Data records
※

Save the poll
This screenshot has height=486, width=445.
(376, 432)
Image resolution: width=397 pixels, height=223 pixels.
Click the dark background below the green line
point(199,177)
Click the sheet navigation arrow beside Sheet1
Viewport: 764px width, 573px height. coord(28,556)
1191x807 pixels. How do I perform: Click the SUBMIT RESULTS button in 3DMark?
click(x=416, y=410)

※

PROBLEM STATEMENT: The answer must be the full data, repeated word for word.

RESULT OF THIS EXERCISE:
Save the poll
This screenshot has height=486, width=445.
(376, 432)
Image resolution: width=397 pixels, height=223 pixels.
Click the dark background below the green line
point(199,177)
Click the sheet navigation arrow beside Sheet1
Viewport: 764px width, 573px height. coord(28,556)
1191x807 pixels. How do I perform: Click the SUBMIT RESULTS button in 3DMark?
click(x=416, y=410)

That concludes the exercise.